Port logistics plays a crucial role in the efficiency of global trade, encompassing key operations such as berth allocation, quay crane assignment, and pilotage scheduling. Traditional approaches often treat these processes independently, leading to inefficiencies in resource utilization, increased operational costs, and prolonged vessel turnaround times. This paper addresses these challenges by proposing an integrated planning framework that simultaneously optimizes berth allocation, quay crane assignment, and pilotage scheduling. A novel integer programming model is proposed to jointly consider decisions related to pilotage, berthing, and handling operations, with the objective of minimizing vessel delays and pilot-related costs. To address the computational challenges encountered in practical applications, an adaptive large neighborhood search (ALNS) metaheuristic, enhanced with tailored berth allocation heuristics and problem-specific operators, is designed. Extensive numerical experiments are conducted to evaluate the performance of the integrated framework under diverse operational scenarios.
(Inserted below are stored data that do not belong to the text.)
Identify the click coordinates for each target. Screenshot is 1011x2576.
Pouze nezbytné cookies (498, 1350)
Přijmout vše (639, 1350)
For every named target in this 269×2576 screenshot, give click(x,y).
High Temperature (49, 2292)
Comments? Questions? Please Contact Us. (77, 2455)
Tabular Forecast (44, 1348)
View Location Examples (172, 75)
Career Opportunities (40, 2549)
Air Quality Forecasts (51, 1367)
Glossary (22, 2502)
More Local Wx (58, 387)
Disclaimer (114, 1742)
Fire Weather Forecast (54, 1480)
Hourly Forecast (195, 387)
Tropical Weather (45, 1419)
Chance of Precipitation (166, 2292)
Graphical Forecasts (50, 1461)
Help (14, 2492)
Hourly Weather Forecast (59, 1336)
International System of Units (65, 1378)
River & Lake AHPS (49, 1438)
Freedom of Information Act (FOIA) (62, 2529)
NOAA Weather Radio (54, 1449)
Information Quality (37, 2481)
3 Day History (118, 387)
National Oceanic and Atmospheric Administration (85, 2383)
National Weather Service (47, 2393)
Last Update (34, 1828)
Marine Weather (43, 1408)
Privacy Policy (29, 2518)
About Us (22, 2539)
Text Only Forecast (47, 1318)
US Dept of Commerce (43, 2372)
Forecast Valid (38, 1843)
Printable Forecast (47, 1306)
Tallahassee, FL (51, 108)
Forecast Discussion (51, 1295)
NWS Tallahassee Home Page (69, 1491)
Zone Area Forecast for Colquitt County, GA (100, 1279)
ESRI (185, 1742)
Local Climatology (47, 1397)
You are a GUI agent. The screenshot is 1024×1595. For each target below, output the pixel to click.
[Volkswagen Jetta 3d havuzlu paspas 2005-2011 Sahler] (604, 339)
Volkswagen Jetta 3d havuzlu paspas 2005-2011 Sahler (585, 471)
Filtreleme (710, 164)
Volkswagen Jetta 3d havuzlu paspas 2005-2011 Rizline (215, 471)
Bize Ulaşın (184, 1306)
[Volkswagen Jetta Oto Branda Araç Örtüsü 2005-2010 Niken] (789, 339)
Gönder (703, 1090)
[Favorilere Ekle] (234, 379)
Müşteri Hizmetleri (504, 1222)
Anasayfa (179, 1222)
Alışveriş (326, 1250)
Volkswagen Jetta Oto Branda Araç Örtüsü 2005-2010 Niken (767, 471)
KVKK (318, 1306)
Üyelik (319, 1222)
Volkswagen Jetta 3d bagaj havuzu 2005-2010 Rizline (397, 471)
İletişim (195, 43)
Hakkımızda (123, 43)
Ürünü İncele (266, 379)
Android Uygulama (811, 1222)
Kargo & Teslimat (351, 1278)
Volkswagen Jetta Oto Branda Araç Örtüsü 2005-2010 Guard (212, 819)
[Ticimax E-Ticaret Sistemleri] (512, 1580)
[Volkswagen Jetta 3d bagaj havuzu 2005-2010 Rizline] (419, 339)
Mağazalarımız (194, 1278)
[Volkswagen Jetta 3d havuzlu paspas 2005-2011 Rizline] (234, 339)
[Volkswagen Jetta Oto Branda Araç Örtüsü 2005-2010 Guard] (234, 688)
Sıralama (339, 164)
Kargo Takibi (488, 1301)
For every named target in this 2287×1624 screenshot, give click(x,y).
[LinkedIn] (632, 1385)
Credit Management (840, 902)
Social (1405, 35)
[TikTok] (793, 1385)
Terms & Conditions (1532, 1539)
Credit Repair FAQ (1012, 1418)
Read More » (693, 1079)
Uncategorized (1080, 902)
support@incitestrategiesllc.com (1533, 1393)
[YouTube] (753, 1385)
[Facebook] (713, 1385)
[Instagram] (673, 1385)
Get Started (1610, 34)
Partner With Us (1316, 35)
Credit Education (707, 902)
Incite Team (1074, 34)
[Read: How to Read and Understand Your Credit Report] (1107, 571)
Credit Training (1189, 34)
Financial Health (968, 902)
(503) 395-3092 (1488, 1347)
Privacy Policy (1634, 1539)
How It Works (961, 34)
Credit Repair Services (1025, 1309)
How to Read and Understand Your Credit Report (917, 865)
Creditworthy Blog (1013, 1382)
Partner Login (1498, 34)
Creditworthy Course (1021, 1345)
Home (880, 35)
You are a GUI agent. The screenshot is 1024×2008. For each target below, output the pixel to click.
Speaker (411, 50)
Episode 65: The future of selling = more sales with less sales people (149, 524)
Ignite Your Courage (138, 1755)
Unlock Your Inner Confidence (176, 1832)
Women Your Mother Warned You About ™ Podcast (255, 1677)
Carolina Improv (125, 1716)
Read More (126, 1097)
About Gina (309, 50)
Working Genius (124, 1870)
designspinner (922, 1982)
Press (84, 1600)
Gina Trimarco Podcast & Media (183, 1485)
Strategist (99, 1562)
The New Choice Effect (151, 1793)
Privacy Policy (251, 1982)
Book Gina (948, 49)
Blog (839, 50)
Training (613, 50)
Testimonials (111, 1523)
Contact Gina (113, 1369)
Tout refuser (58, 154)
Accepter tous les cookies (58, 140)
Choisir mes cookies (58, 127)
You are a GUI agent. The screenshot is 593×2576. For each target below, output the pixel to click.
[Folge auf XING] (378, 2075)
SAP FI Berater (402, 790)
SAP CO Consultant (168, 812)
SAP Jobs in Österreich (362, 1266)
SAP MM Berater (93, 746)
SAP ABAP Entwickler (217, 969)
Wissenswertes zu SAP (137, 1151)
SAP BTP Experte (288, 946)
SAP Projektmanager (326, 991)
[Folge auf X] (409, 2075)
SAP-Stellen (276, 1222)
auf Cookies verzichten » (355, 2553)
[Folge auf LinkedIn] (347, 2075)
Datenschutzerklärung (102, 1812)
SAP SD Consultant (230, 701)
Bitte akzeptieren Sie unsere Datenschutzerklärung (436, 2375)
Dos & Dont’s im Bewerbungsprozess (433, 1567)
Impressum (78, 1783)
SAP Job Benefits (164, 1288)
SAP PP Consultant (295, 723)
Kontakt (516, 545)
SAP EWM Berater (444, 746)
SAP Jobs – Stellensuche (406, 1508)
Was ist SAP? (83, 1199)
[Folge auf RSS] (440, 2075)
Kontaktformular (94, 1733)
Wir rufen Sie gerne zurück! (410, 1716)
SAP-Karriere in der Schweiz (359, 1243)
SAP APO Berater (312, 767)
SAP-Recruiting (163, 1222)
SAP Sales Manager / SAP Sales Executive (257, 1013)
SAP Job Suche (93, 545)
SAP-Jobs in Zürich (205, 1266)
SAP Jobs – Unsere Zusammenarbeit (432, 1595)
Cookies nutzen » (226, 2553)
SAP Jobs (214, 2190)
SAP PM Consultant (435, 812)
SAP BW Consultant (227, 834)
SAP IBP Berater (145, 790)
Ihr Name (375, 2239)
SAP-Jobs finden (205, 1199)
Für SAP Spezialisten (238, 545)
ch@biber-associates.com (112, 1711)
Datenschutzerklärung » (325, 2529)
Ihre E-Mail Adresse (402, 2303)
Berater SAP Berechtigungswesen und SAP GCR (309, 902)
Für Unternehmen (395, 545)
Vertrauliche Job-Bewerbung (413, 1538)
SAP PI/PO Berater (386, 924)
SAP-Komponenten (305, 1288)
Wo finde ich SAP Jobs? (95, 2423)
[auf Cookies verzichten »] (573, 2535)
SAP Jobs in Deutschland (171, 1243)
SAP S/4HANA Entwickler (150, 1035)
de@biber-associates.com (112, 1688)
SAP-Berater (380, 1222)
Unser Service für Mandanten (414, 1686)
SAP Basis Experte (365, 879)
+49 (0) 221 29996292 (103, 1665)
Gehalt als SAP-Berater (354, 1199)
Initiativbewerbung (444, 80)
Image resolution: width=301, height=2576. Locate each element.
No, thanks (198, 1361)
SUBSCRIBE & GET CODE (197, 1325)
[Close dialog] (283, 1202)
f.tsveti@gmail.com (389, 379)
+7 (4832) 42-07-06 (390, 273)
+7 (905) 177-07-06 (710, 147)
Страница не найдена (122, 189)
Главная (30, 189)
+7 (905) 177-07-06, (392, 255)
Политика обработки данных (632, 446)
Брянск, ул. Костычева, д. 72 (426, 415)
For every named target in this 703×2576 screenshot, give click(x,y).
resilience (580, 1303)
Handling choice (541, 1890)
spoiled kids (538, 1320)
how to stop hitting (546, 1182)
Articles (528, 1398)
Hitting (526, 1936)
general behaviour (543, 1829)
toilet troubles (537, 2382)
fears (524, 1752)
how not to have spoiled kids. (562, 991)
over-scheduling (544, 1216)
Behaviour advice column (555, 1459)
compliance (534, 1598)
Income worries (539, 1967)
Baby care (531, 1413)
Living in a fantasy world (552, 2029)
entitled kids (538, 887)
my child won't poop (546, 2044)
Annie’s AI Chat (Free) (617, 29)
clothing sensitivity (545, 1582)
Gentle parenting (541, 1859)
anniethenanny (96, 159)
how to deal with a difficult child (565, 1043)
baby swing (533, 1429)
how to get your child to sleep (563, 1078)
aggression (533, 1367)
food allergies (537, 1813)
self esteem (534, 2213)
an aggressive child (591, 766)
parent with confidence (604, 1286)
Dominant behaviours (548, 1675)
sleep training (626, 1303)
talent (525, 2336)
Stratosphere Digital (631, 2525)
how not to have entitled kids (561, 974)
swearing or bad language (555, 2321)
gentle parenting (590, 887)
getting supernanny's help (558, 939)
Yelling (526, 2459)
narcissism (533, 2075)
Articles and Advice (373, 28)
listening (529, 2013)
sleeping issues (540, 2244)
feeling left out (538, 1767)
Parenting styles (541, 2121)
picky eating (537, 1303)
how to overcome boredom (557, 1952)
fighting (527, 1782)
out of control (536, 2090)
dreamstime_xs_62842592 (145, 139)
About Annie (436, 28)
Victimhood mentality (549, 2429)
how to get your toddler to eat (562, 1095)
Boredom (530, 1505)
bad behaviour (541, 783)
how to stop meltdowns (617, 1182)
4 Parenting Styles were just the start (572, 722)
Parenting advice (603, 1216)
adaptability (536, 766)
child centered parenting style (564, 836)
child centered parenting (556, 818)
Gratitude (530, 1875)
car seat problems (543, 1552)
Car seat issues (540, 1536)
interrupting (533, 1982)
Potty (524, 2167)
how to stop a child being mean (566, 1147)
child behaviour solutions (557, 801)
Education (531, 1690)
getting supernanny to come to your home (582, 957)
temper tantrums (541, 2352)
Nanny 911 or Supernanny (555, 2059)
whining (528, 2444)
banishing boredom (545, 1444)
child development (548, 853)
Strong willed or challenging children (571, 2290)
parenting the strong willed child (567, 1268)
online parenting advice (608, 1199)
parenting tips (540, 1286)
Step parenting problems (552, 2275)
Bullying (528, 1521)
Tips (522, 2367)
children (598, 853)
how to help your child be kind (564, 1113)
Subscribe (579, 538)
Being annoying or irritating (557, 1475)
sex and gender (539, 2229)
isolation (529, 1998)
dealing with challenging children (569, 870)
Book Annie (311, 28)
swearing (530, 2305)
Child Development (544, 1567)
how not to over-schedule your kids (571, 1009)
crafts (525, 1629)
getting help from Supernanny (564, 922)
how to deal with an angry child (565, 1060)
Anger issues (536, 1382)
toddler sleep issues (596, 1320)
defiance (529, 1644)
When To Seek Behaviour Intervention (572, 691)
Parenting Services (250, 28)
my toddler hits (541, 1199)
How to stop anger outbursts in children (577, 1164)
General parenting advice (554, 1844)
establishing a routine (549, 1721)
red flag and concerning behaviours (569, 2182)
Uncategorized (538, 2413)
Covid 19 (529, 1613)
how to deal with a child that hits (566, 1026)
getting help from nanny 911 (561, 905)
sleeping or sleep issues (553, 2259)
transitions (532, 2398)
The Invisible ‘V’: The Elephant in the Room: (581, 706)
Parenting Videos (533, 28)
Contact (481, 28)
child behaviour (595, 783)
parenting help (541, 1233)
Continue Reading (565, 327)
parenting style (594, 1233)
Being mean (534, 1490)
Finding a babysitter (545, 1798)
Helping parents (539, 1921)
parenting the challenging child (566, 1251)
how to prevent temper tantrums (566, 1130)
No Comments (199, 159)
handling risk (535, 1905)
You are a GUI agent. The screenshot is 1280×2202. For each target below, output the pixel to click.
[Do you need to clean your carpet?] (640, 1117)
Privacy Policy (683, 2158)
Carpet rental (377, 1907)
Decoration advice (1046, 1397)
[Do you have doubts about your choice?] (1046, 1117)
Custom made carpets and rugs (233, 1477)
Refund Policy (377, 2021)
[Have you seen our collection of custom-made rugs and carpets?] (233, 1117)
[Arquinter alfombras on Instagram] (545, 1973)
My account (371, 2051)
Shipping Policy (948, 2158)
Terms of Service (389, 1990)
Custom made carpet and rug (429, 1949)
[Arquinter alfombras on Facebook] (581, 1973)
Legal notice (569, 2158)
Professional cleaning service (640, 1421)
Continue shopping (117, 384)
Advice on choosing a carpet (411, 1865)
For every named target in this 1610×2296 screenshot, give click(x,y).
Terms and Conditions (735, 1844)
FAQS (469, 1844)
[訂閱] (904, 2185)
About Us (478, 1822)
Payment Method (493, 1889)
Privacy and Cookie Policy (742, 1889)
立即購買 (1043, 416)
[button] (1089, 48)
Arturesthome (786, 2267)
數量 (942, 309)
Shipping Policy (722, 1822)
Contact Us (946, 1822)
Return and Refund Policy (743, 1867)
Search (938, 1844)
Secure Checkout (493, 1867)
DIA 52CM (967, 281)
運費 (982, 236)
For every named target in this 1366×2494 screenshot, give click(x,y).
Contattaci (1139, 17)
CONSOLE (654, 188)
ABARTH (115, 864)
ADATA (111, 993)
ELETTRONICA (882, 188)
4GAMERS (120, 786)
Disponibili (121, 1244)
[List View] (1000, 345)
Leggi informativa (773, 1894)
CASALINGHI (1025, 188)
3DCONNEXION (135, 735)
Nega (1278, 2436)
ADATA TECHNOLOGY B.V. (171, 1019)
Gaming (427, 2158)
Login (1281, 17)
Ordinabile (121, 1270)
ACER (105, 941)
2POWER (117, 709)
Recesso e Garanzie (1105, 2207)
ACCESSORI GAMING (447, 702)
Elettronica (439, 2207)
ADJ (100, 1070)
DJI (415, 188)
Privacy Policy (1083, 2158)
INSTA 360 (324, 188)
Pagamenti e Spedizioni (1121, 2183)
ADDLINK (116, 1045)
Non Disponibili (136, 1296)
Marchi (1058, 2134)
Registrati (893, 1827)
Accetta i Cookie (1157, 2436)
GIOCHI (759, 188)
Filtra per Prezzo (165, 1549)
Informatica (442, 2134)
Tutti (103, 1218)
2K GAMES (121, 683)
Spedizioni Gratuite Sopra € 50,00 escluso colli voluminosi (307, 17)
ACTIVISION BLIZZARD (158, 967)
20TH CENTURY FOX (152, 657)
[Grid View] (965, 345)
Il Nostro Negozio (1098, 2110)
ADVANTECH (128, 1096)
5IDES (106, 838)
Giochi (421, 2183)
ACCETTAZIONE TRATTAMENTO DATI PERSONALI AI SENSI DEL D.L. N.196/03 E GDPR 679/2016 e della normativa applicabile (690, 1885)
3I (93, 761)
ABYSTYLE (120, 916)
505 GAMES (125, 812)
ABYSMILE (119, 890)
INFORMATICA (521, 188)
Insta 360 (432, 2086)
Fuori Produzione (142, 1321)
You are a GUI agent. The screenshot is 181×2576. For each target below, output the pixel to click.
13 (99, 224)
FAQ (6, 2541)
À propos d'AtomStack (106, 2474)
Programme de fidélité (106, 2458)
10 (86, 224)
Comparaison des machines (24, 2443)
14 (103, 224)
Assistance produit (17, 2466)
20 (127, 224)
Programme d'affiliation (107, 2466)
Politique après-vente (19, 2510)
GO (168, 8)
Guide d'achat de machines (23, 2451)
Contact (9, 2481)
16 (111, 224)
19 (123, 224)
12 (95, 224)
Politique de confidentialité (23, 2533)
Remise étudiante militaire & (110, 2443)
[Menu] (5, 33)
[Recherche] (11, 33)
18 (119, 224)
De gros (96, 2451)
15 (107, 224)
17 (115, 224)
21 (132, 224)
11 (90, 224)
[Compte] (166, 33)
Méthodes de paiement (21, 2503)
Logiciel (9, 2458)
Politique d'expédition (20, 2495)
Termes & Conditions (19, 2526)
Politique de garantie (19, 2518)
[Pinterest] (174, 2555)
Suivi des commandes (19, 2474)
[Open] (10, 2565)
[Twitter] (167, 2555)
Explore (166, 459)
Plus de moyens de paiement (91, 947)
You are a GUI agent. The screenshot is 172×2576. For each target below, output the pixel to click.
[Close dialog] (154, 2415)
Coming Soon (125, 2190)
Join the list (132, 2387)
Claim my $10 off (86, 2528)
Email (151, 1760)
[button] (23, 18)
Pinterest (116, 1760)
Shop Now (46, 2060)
The results demonstrate that the integrated approach is effective in reducing vessel turnaround times, improving resource utilization, and lowering total costs. Furthermore, a detailed sensitivity analysis is performed to assess the impact of variations in pilot availability, time-window constraints, and channel capacity on scheduling outcomes. These findings provide actionable insights for port operators aiming to enhance operational efficiency and cost-effectiveness, and highlight the advantages of a holistic view of berth allocation, quay crane assignment, and pilotage scheduling.